[[ Dataset content open ]]

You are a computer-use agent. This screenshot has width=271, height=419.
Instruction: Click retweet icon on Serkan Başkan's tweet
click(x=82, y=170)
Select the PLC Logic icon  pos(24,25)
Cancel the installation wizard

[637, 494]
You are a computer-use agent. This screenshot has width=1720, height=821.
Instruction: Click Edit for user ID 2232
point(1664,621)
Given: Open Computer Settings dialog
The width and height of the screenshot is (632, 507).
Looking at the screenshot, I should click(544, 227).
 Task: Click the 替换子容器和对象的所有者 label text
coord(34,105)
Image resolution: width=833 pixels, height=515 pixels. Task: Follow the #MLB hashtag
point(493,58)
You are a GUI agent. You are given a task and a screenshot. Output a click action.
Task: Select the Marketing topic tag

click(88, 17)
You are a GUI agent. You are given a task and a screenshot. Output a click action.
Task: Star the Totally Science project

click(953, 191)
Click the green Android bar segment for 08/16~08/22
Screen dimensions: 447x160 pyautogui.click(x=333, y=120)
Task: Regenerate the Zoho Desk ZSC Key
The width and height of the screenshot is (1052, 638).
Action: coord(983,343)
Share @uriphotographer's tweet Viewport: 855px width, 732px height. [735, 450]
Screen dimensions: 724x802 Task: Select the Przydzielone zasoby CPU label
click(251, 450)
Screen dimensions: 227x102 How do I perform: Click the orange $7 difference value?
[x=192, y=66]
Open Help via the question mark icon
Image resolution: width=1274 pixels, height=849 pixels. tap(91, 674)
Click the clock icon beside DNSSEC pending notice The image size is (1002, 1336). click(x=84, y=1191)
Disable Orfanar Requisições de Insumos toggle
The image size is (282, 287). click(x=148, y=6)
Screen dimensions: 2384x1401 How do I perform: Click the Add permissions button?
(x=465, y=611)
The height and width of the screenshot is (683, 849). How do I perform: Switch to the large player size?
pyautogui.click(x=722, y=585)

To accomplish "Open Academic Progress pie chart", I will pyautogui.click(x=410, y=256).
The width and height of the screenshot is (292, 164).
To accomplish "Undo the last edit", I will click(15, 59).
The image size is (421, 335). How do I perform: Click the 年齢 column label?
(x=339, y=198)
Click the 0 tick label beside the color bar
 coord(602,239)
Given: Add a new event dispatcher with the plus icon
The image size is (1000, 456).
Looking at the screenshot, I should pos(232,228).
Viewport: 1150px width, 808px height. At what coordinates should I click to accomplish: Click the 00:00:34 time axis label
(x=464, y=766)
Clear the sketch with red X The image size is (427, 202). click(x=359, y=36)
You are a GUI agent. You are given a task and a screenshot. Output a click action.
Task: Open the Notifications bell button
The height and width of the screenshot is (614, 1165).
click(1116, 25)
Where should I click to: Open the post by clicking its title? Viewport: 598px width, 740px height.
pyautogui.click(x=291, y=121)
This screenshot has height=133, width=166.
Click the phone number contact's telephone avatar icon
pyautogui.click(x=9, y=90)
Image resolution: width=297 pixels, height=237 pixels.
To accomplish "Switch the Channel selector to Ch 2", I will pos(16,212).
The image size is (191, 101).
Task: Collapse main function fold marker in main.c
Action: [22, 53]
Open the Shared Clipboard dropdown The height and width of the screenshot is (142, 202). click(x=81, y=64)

[[ Dataset content closed ]]

Work item:
Lines from the first one above through the line containing "Share @uriphotographer's tweet" are to be retyped exactly, both included, and nothing more.

Answer to this task:
You are a computer-use agent. This screenshot has width=271, height=419.
Instruction: Click retweet icon on Serkan Başkan's tweet
click(x=82, y=170)
Select the PLC Logic icon  pos(24,25)
Cancel the installation wizard

[637, 494]
You are a computer-use agent. This screenshot has width=1720, height=821.
Instruction: Click Edit for user ID 2232
point(1664,621)
Given: Open Computer Settings dialog
The width and height of the screenshot is (632, 507).
Looking at the screenshot, I should click(544, 227).
 Task: Click the 替换子容器和对象的所有者 label text
coord(34,105)
Image resolution: width=833 pixels, height=515 pixels. Task: Follow the #MLB hashtag
point(493,58)
You are a GUI agent. You are given a task and a screenshot. Output a click action.
Task: Select the Marketing topic tag

click(88, 17)
You are a GUI agent. You are given a task and a screenshot. Output a click action.
Task: Star the Totally Science project

click(953, 191)
Click the green Android bar segment for 08/16~08/22
Screen dimensions: 447x160 pyautogui.click(x=333, y=120)
Task: Regenerate the Zoho Desk ZSC Key
The width and height of the screenshot is (1052, 638).
Action: coord(983,343)
Share @uriphotographer's tweet Viewport: 855px width, 732px height. [735, 450]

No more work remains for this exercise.